Plus de 16 millions de personnes ont besoin d’aide humanitaire, dont une grande majorité de femmes et d’enfants, et quelque 7,2 millions de personnes déplacées ne peuvent accéder aux services essentiels à cause des hostilités. 

L’accès des populations à l’eau a été réduit en raison de la diminution des précipitations, aggravée par les effets du conflit et de la crise économique sur les infrastructures d’eau et d’électricité.

Pour aider ces populations à répondre à leurs besoins élémentaires en eau, l’ONU et ses partenaires s’activent. Dans la province de Hassaké, des organisations partenaires ont ainsi installé 16 stations de traitement d’eau, a indiqué le haut fonctionnaire. 

De plus, avec le soutien du Fonds humanitaire pour la Syrie, des travaux sont en cours pour réparer la station d’eau d’Aïn el-Beïda, qui alimente le quartier d’Al Bab à Alep, tandis qu’à Quneitra, le Programme alimentaire mondial (PAM) a réhabilité les systèmes d’irrigation pour soutenir l’agriculture locale.

Dans tout le pays, plus de 3,5 millions de personnes ont reçu une assistance en matière d’eau, d’assainissement et d’hygiène au premier trimestre de cette année, a précisé M. Rajasingham.

Opération transfrontalière

Il a ensuite souligné que pour les millions de personnes dans le nord-ouest de la Syrie qui subissent aujourd’hui une chaleur extrême en plus d’années de conflit et de déplacements, l’opération transfrontalière depuis la Türkiye reste une « planche de salut » essentielle.

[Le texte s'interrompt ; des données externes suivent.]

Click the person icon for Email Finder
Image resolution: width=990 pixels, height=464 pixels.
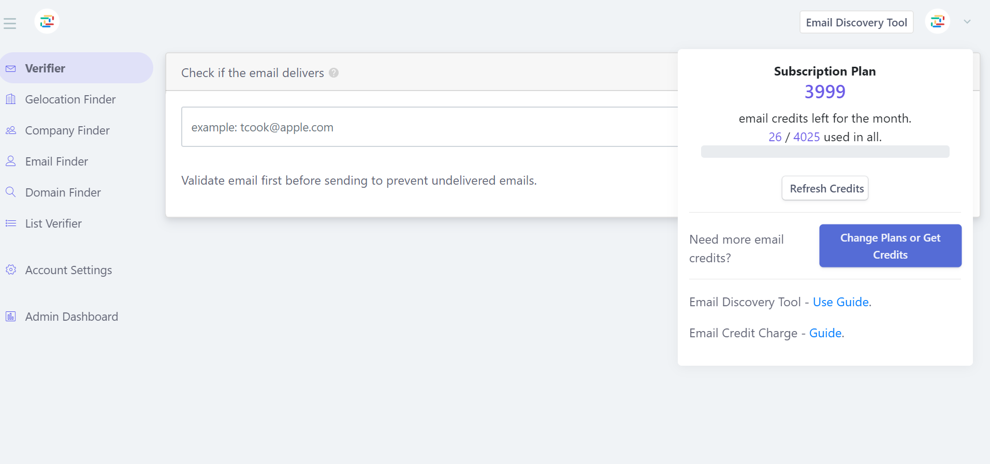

Il a salué la décision du gouvernement syrien de prolonger de six mois supplémentaires, jusqu’au 13 janvier 2025, l’autorisation accordée à l’ONU d’utiliser le point de passage de Bab el-Haoua pour acheminer l’aide humanitaire, notant qu’il s’agit de la deuxième prolongation depuis février 2023. 

Au cours de l’année écoulée, près de 2 000 camions ont transporté l’aide de l’ONU depuis la Türkiye vers le nord-ouest de la Syrie en passant par les points de passage de Bab el-Haoua, Bab el-Salam et Raaï, a-t-il rappelé, avant d’appeler à accroître le recours à cette assistance transfrontalière.